Yannick Poullie, former junior researcher in the project ”Demilitarisation in an increasingly militarised world”, has published the results of his research in an article entitled “Åland’s demilitarisation and neutralisation at the end of the Cold War: Parliamentary discussions in Åland and Finland 1988-1995”. The article is published in the International Journal on Minority and Group Rights Vol. 23, Issue 2 (2016) 179-2010.
Poullie’s abstract explains the thrust of the argument: As a region that is simultaneously demilitarised, neutralised and autonomous, the Åland Islands represent a unique and long-established case in international law. However, this status was never independent of surrounding events. The early 1990s saw both the end of the Cold War and Finland’s accession to the European Union. This paper offers an analysis of the discussion regarding Åland’s demilitarised and neutralised status among both Finnish and Ålandic legislators during this period. It finds that Finnish policy-makers saw little need to discuss the matter. Åland’s officials continuously criticised the Finnish Defence Forces’ presence in the region as excessive and proved unwilling to let the issue rest. Against formal obstacles, they established themselves as a relevant actor, facilitated by differing approaches of political, diplomatic and military officials in Finland. Other sovereign states showed only limited interest in the discussion, making it a domestic one for the most part.
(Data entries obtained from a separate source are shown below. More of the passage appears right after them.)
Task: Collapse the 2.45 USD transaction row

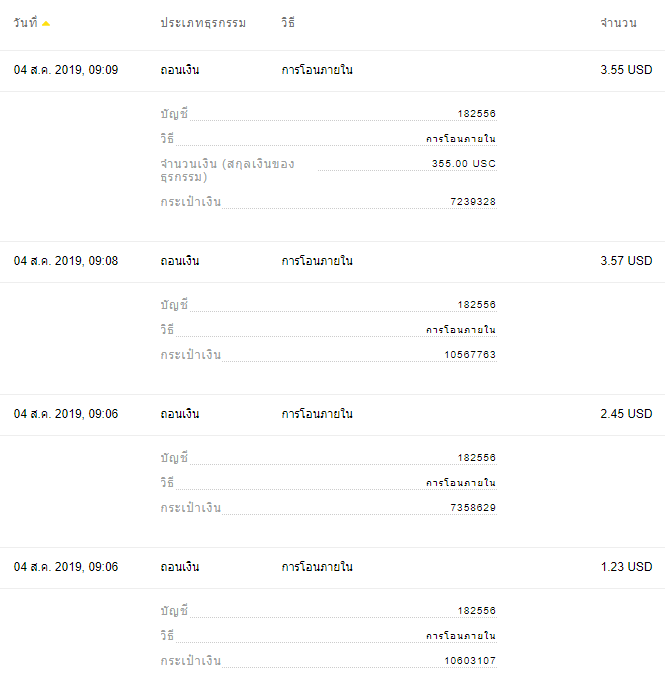Action: [330, 414]
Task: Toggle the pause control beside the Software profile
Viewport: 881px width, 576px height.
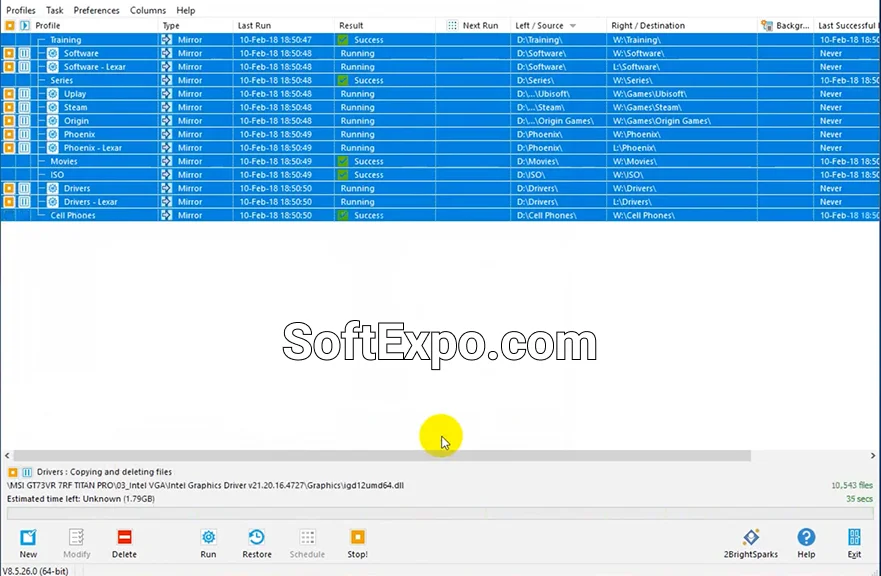Action: 23,53
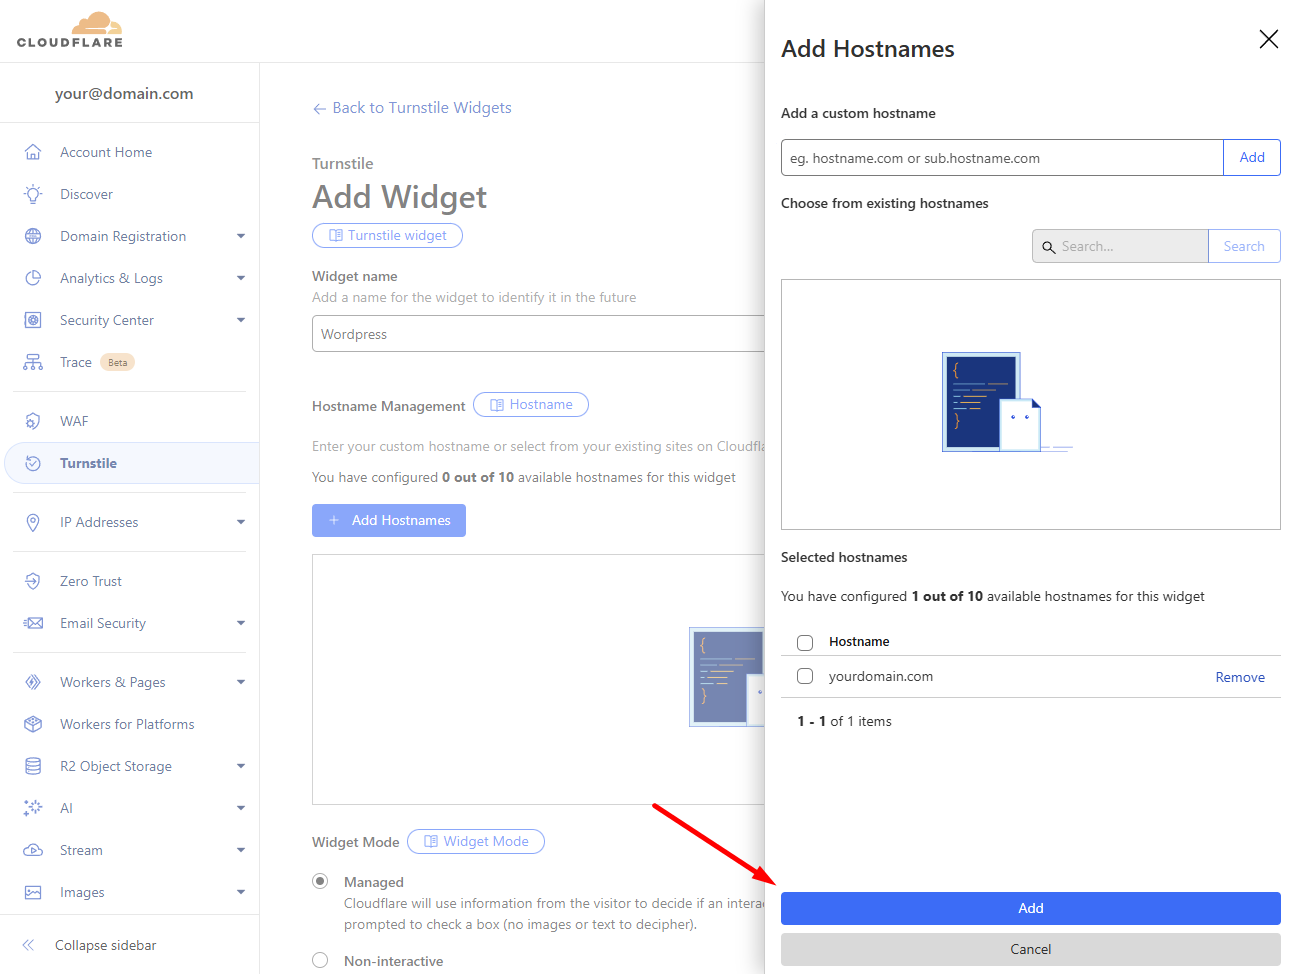This screenshot has height=974, width=1296.
Task: Click the Account Home house icon
Action: tap(33, 152)
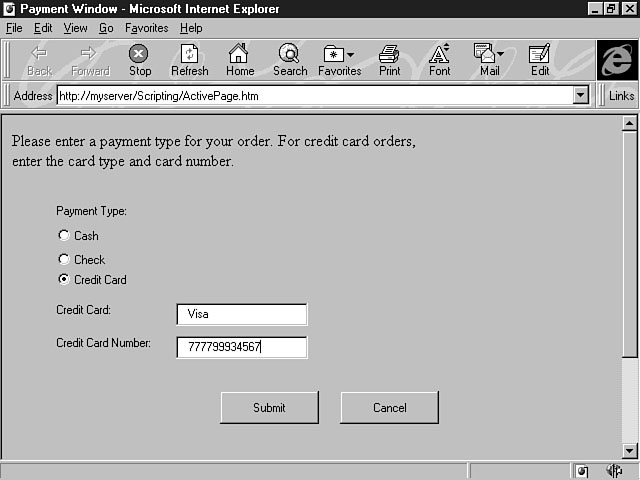Click the Stop toolbar icon
Screen dimensions: 640x480
coord(140,54)
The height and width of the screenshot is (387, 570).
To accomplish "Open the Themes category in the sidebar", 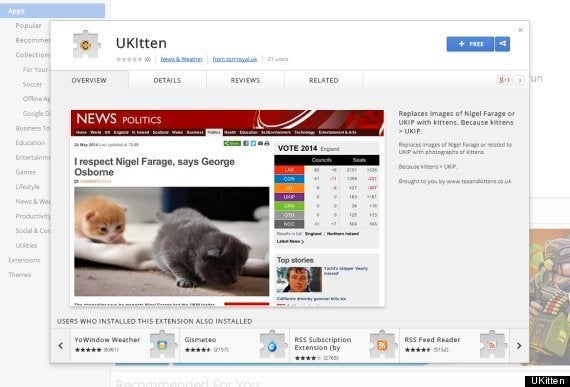I will [x=20, y=275].
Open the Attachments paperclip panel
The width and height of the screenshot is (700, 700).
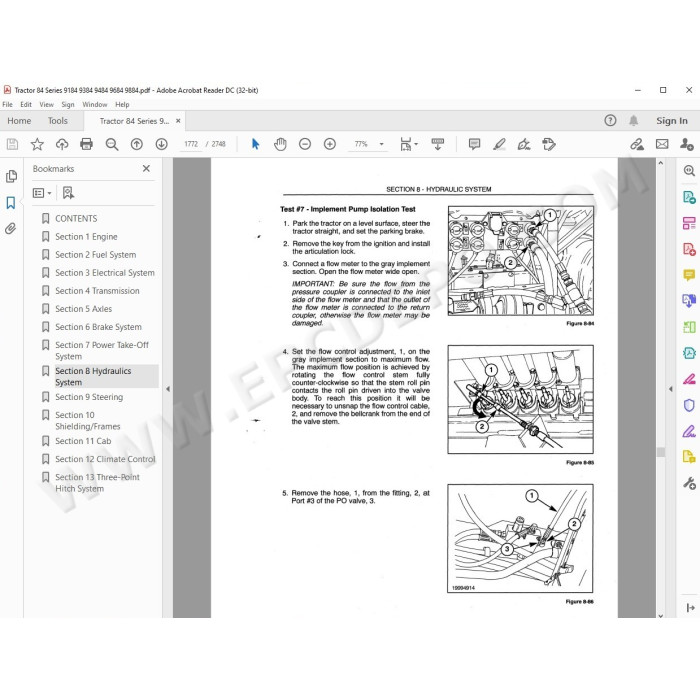(x=11, y=229)
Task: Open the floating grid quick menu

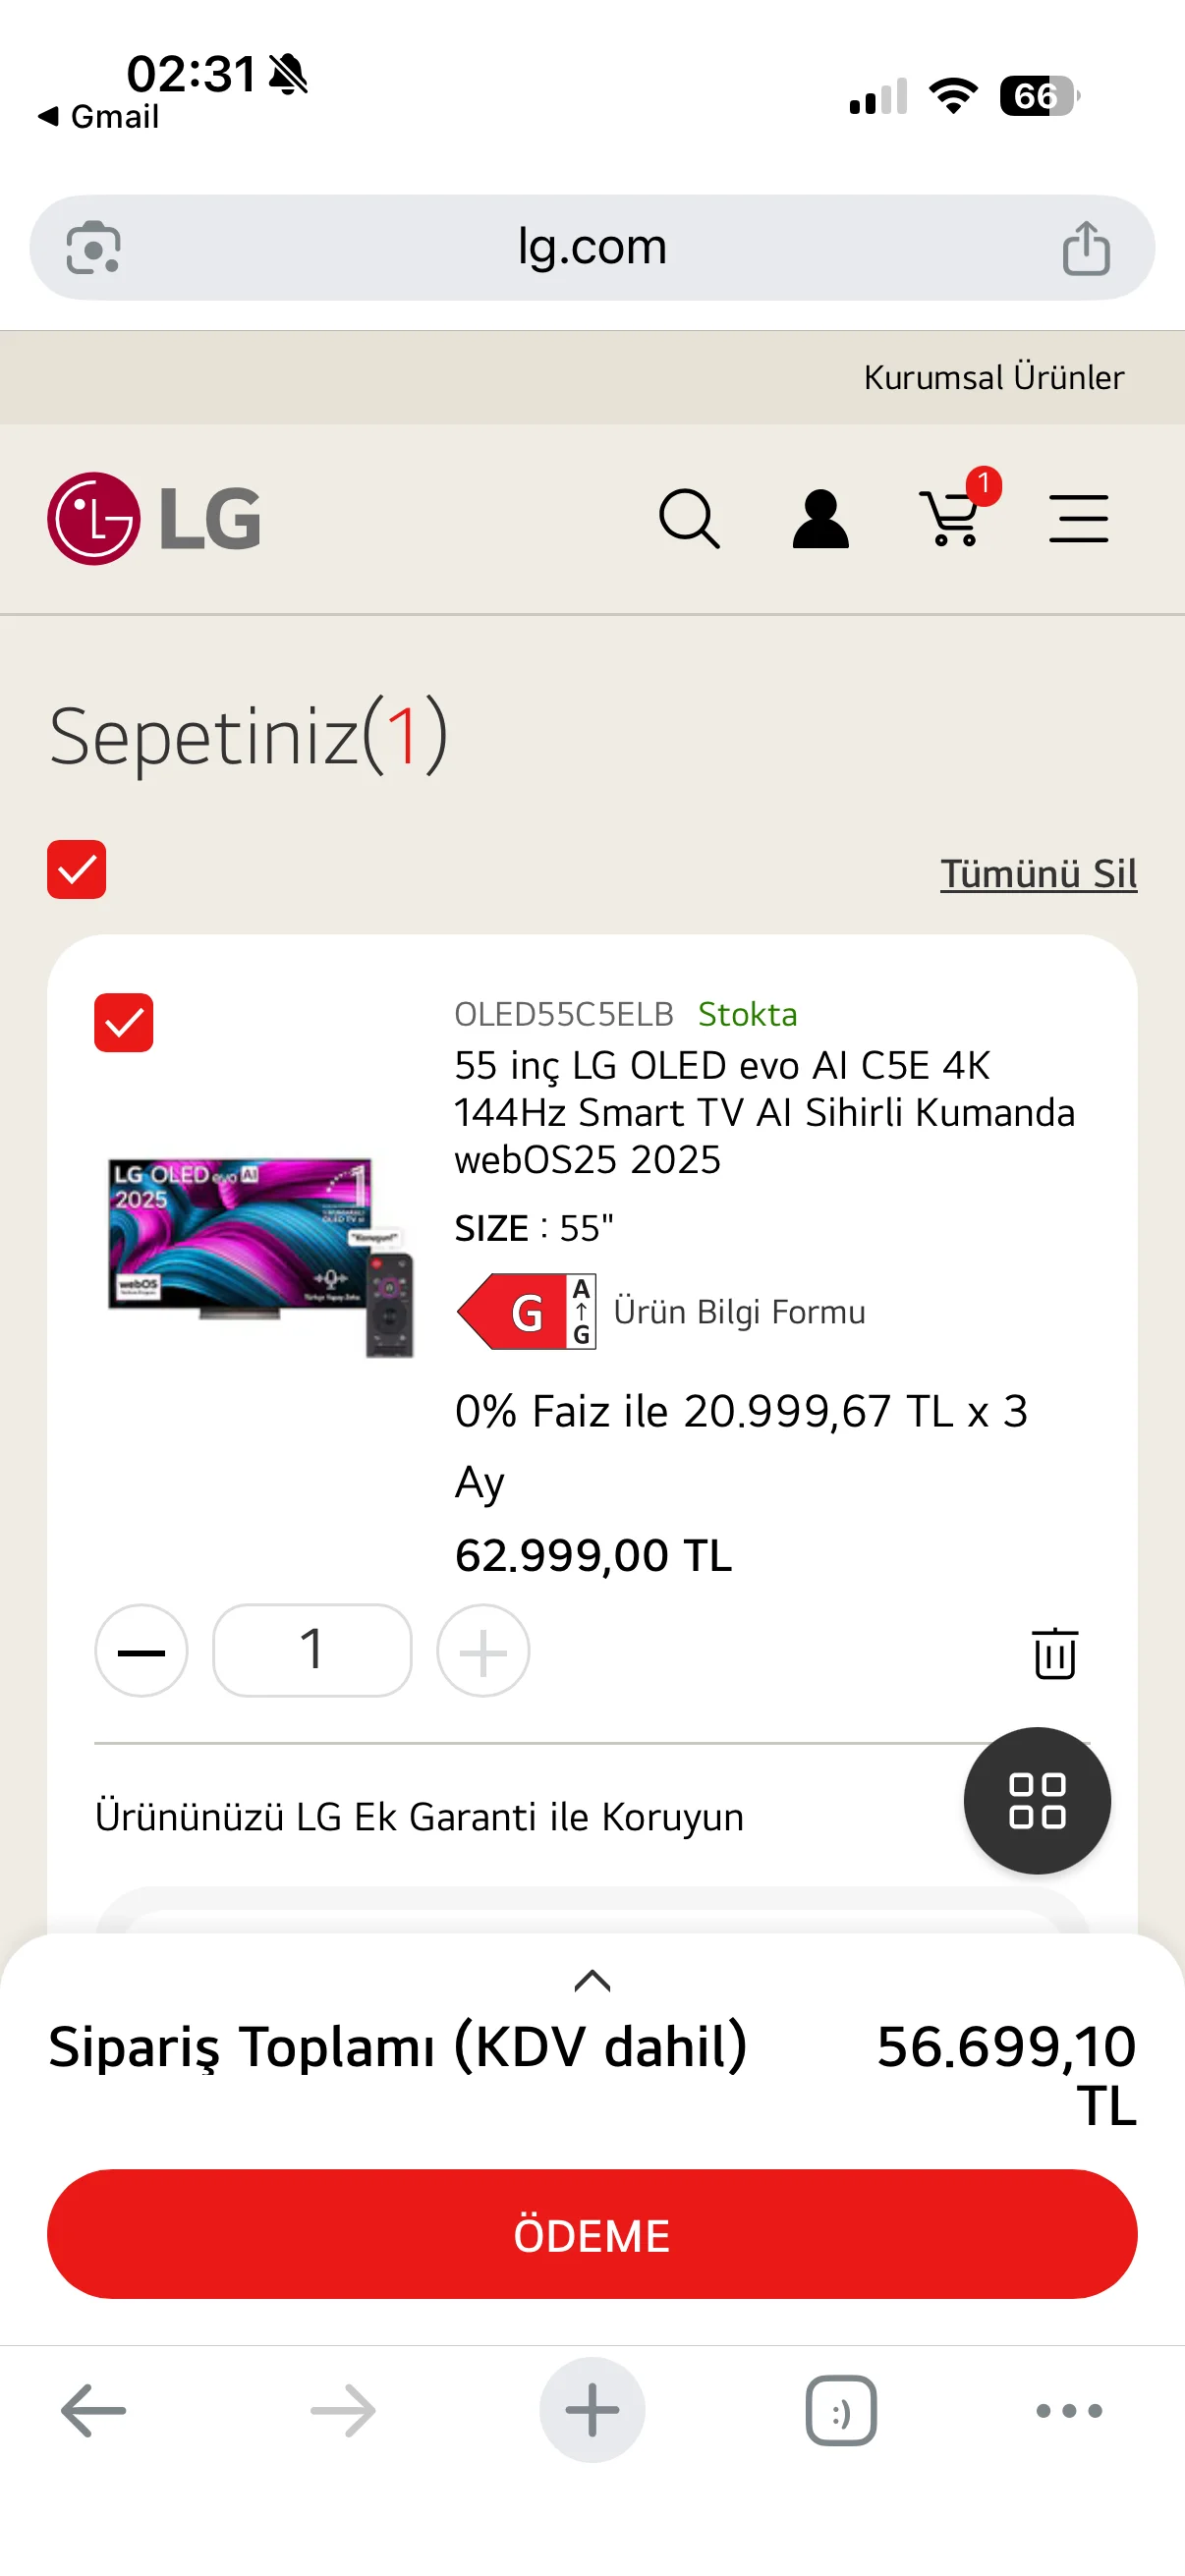Action: pyautogui.click(x=1036, y=1800)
While the project is not entitled to publish electronically the article in full text, anyone interested in the text can contact the research project leader, Sia Spiliopoulou Åkermark, at sia[at]peace.ax with a request.
The article is the first internationally published result of the research project “Demilitarisation in an Increasingly Militarised World. International perspectives in a multilevel framework – the case of the Åland Islands”. The project is a cooperation between researchers at the Åland Islands Peace Institute and the Arctic Center (University of Lapland, Rovaniemi). Research is supported by the Kone foundation and the Åland Culture Foundation (Ålands kulturstiftelse).
Yannick Poullie has previously on the same theme published the blog piece Åland’s demilitarisation and neutralisation at the end of the Cold War, 1988–1995.
Yannick Poullie is now continuing his career as a doctoral candidate in Germany.